### TASK STATEMENT
Repeat each entry. Keep every line exactly as it is.

### AVAILABLE DATA
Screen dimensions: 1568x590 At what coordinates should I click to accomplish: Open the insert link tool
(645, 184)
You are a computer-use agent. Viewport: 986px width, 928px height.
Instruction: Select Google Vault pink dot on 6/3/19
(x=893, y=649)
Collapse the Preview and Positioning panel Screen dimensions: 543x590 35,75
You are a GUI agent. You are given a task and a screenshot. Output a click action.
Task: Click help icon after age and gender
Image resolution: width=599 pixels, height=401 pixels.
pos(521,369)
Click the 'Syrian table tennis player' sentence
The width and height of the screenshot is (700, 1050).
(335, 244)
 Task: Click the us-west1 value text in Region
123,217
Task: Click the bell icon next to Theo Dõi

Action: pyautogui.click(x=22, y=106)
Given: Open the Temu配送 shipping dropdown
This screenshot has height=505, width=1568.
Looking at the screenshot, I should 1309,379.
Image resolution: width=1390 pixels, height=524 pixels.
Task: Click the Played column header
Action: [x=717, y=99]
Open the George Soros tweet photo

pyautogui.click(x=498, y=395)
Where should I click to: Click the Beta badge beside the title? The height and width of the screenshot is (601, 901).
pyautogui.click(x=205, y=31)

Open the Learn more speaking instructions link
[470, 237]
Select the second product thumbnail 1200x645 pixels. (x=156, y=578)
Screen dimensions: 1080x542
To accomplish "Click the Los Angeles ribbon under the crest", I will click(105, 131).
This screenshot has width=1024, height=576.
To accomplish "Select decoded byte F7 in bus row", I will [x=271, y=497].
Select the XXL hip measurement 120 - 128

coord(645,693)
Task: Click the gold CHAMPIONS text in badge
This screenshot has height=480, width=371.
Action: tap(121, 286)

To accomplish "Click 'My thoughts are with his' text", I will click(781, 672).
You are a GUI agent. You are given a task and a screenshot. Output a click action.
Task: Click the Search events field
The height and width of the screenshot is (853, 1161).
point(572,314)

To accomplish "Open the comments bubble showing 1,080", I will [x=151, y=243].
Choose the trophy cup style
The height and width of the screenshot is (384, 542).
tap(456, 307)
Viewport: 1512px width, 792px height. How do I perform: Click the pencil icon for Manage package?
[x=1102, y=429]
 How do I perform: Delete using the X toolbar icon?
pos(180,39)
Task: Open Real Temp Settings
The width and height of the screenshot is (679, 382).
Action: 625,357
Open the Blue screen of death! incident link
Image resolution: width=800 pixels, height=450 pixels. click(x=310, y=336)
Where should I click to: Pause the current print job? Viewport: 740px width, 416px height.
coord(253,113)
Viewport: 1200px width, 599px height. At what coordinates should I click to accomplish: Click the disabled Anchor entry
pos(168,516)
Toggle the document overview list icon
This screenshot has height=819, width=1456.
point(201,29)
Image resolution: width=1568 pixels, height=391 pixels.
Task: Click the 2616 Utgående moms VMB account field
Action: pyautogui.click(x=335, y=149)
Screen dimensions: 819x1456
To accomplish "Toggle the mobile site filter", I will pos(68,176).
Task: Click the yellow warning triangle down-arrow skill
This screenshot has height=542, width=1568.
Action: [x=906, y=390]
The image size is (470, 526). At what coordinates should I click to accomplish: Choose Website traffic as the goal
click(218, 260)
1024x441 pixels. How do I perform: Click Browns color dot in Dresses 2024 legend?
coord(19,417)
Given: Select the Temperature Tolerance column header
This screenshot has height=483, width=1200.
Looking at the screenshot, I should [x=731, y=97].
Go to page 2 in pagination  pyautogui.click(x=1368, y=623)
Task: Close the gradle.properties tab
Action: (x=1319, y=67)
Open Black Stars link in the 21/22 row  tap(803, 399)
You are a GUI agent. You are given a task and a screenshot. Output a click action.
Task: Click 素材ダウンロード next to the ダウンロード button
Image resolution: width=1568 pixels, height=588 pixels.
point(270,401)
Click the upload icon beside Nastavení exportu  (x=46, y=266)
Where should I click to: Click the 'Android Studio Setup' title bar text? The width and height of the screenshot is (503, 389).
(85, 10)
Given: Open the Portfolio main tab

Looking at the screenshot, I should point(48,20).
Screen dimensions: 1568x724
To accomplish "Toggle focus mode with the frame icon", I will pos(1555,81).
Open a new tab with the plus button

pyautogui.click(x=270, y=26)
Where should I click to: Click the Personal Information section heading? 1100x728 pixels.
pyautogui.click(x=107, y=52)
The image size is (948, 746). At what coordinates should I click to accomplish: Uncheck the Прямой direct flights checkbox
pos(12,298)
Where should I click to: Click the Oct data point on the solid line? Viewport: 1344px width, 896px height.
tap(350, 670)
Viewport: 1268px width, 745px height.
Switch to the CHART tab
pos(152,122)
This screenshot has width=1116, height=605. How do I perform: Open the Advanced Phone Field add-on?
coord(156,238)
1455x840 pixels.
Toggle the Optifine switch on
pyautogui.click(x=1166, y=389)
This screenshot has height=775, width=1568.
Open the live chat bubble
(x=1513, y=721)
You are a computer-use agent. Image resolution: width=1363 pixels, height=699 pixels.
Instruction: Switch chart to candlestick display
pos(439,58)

### SOLUTION TO THIS EXERCISE
Screen dimensions: 1568x590 At what coordinates should I click to accomplish: Open the insert link tool
(645, 184)
You are a computer-use agent. Viewport: 986px width, 928px height.
Instruction: Select Google Vault pink dot on 6/3/19
(x=893, y=649)
Collapse the Preview and Positioning panel Screen dimensions: 543x590 35,75
You are a GUI agent. You are given a task and a screenshot. Output a click action.
Task: Click help icon after age and gender
Image resolution: width=599 pixels, height=401 pixels.
pos(521,369)
Click the 'Syrian table tennis player' sentence
The width and height of the screenshot is (700, 1050).
(335, 244)
 Task: Click the us-west1 value text in Region
123,217
Task: Click the bell icon next to Theo Dõi

Action: pyautogui.click(x=22, y=106)
Given: Open the Temu配送 shipping dropdown
This screenshot has height=505, width=1568.
Looking at the screenshot, I should 1309,379.
Image resolution: width=1390 pixels, height=524 pixels.
Task: Click the Played column header
Action: [x=717, y=99]
Open the George Soros tweet photo

pyautogui.click(x=498, y=395)
Where should I click to: Click the Beta badge beside the title? The height and width of the screenshot is (601, 901).
pyautogui.click(x=205, y=31)

Open the Learn more speaking instructions link
[470, 237]
Select the second product thumbnail 1200x645 pixels. (x=156, y=578)
Screen dimensions: 1080x542
To accomplish "Click the Los Angeles ribbon under the crest", I will click(105, 131).
This screenshot has width=1024, height=576.
To accomplish "Select decoded byte F7 in bus row", I will [x=271, y=497].
Select the XXL hip measurement 120 - 128

coord(645,693)
Task: Click the gold CHAMPIONS text in badge
This screenshot has height=480, width=371.
Action: tap(121, 286)

To accomplish "Click 'My thoughts are with his' text", I will click(781, 672).
You are a GUI agent. You are given a task and a screenshot. Output a click action.
Task: Click the Search events field
The height and width of the screenshot is (853, 1161).
point(572,314)

To accomplish "Open the comments bubble showing 1,080", I will [x=151, y=243].
Choose the trophy cup style
The height and width of the screenshot is (384, 542).
tap(456, 307)
Viewport: 1512px width, 792px height. How do I perform: Click the pencil icon for Manage package?
[x=1102, y=429]
 How do I perform: Delete using the X toolbar icon?
pos(180,39)
Task: Open Real Temp Settings
The width and height of the screenshot is (679, 382).
Action: 625,357
Open the Blue screen of death! incident link
Image resolution: width=800 pixels, height=450 pixels. click(x=310, y=336)
Where should I click to: Pause the current print job? Viewport: 740px width, 416px height.
coord(253,113)
Viewport: 1200px width, 599px height. At what coordinates should I click to accomplish: Click the disabled Anchor entry
pos(168,516)
Toggle the document overview list icon
This screenshot has height=819, width=1456.
point(201,29)
Image resolution: width=1568 pixels, height=391 pixels.
Task: Click the 2616 Utgående moms VMB account field
Action: pyautogui.click(x=335, y=149)
Screen dimensions: 819x1456
To accomplish "Toggle the mobile site filter", I will pos(68,176).
Task: Click the yellow warning triangle down-arrow skill
This screenshot has height=542, width=1568.
Action: [x=906, y=390]
The image size is (470, 526). At what coordinates should I click to accomplish: Choose Website traffic as the goal
click(218, 260)
1024x441 pixels. How do I perform: Click Browns color dot in Dresses 2024 legend?
coord(19,417)
Given: Select the Temperature Tolerance column header
This screenshot has height=483, width=1200.
Looking at the screenshot, I should [x=731, y=97].
Go to page 2 in pagination  pyautogui.click(x=1368, y=623)
Task: Close the gradle.properties tab
Action: (x=1319, y=67)
Open Black Stars link in the 21/22 row  tap(803, 399)
You are a GUI agent. You are given a task and a screenshot. Output a click action.
Task: Click 素材ダウンロード next to the ダウンロード button
Image resolution: width=1568 pixels, height=588 pixels.
point(270,401)
Click the upload icon beside Nastavení exportu  (x=46, y=266)
Where should I click to: Click the 'Android Studio Setup' title bar text? The width and height of the screenshot is (503, 389).
(85, 10)
Given: Open the Portfolio main tab

Looking at the screenshot, I should point(48,20).
Screen dimensions: 1568x724
To accomplish "Toggle focus mode with the frame icon", I will pos(1555,81).
Open a new tab with the plus button

pyautogui.click(x=270, y=26)
Where should I click to: Click the Personal Information section heading? 1100x728 pixels.
pyautogui.click(x=107, y=52)
The image size is (948, 746). At what coordinates should I click to accomplish: Uncheck the Прямой direct flights checkbox
pos(12,298)
Where should I click to: Click the Oct data point on the solid line? Viewport: 1344px width, 896px height.
tap(350, 670)
Viewport: 1268px width, 745px height.
Switch to the CHART tab
pos(152,122)
This screenshot has width=1116, height=605. How do I perform: Open the Advanced Phone Field add-on?
coord(156,238)
1455x840 pixels.
Toggle the Optifine switch on
pyautogui.click(x=1166, y=389)
This screenshot has height=775, width=1568.
Open the live chat bubble
(x=1513, y=721)
You are a computer-use agent. Image resolution: width=1363 pixels, height=699 pixels.
Instruction: Switch chart to candlestick display
pos(439,58)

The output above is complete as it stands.